(Stored data)
━━━━━━━━━━━━━━━━━━━━━━━━━━━━━━

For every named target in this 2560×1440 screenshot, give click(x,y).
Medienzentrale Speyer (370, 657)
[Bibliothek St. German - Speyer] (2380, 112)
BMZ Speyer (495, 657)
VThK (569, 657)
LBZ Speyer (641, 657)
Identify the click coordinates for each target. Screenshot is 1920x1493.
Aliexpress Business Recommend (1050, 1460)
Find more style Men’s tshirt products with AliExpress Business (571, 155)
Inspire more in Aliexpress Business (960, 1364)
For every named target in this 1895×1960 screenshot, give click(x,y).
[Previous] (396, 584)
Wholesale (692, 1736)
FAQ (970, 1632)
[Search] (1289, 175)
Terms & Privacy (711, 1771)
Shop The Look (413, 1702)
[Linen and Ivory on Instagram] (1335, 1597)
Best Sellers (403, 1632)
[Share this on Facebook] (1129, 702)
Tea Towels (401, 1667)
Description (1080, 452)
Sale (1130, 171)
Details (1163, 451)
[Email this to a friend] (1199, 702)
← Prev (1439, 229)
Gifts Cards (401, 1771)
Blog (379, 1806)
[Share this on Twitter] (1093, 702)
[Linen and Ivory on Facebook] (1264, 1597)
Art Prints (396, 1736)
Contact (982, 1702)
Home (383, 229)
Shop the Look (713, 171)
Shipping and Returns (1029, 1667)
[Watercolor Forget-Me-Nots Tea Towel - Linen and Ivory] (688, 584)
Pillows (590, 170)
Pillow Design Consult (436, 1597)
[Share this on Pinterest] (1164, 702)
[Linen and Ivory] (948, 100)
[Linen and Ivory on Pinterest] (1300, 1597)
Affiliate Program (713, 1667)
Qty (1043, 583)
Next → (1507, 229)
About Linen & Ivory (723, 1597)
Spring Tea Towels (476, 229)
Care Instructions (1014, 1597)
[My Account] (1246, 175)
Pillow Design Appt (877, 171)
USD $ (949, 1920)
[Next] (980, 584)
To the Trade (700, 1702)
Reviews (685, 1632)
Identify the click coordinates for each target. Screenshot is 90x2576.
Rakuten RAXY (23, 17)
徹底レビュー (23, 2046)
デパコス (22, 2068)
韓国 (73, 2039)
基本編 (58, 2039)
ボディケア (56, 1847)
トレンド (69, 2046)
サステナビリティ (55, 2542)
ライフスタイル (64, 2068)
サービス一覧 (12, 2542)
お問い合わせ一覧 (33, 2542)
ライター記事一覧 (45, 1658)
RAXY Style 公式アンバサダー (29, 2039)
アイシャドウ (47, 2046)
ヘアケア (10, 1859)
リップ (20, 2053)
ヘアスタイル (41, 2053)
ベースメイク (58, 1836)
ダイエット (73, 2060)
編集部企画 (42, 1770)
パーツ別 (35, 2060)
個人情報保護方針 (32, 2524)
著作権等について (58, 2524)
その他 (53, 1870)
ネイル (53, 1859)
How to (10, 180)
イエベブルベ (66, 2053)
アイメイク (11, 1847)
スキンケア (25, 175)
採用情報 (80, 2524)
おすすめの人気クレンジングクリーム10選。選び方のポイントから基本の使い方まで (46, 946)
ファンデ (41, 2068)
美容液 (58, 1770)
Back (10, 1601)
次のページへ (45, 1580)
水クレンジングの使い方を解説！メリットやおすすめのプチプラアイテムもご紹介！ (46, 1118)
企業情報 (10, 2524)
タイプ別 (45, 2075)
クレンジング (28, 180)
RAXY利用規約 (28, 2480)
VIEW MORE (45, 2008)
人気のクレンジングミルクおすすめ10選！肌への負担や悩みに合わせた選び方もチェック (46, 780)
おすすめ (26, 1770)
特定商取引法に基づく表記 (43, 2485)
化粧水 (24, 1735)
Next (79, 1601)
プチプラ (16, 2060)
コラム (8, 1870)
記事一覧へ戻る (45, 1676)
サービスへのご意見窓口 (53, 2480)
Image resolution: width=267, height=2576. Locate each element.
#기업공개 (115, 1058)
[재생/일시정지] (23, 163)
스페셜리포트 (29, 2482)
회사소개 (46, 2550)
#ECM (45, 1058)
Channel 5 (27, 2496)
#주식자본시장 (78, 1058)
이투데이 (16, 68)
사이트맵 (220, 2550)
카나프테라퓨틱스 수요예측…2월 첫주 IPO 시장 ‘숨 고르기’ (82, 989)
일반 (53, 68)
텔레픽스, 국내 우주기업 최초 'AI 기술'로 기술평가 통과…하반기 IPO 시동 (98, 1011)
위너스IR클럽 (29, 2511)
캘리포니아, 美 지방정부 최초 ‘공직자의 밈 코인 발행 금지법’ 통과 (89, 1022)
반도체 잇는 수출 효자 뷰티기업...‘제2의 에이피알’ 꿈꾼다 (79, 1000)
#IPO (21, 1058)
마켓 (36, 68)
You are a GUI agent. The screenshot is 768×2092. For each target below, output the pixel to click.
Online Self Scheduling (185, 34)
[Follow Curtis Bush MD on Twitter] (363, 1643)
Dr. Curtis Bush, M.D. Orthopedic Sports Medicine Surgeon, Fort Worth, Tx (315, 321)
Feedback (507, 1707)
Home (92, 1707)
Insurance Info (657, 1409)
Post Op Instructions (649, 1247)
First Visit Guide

━━━━━━━━━━━━━━━━━━━━━━━━━━━━━━

*ACTIVITY*:
Lines from the top of the data above through the line containing "Reviews (685, 1632)" must be repeated exactly. All other lines stay out.

*RESULT OF THIS TASK*:
For every named target in this 2560×1440 screenshot, give click(x,y).
Medienzentrale Speyer (370, 657)
[Bibliothek St. German - Speyer] (2380, 112)
BMZ Speyer (495, 657)
VThK (569, 657)
LBZ Speyer (641, 657)
Identify the click coordinates for each target. Screenshot is 1920x1493.
Aliexpress Business Recommend (1050, 1460)
Find more style Men’s tshirt products with AliExpress Business (571, 155)
Inspire more in Aliexpress Business (960, 1364)
For every named target in this 1895×1960 screenshot, give click(x,y).
[Previous] (396, 584)
Wholesale (692, 1736)
FAQ (970, 1632)
[Search] (1289, 175)
Terms & Privacy (711, 1771)
Shop The Look (413, 1702)
[Linen and Ivory on Instagram] (1335, 1597)
Best Sellers (403, 1632)
[Share this on Facebook] (1129, 702)
Tea Towels (401, 1667)
Description (1080, 452)
Sale (1130, 171)
Details (1163, 451)
[Email this to a friend] (1199, 702)
← Prev (1439, 229)
Gifts Cards (401, 1771)
Blog (379, 1806)
[Share this on Twitter] (1093, 702)
[Linen and Ivory on Facebook] (1264, 1597)
Art Prints (396, 1736)
Contact (982, 1702)
Home (383, 229)
Shop the Look (713, 171)
Shipping and Returns (1029, 1667)
[Watercolor Forget-Me-Nots Tea Towel - Linen and Ivory] (688, 584)
Pillows (590, 170)
Pillow Design Consult (436, 1597)
[Share this on Pinterest] (1164, 702)
[Linen and Ivory] (948, 100)
[Linen and Ivory on Pinterest] (1300, 1597)
Affiliate Program (713, 1667)
Qty (1043, 583)
Next → (1507, 229)
About Linen & Ivory (723, 1597)
Spring Tea Towels (476, 229)
Care Instructions (1014, 1597)
[My Account] (1246, 175)
Pillow Design Appt (877, 171)
USD $ (949, 1920)
[Next] (980, 584)
To the Trade (700, 1702)
Reviews (685, 1632)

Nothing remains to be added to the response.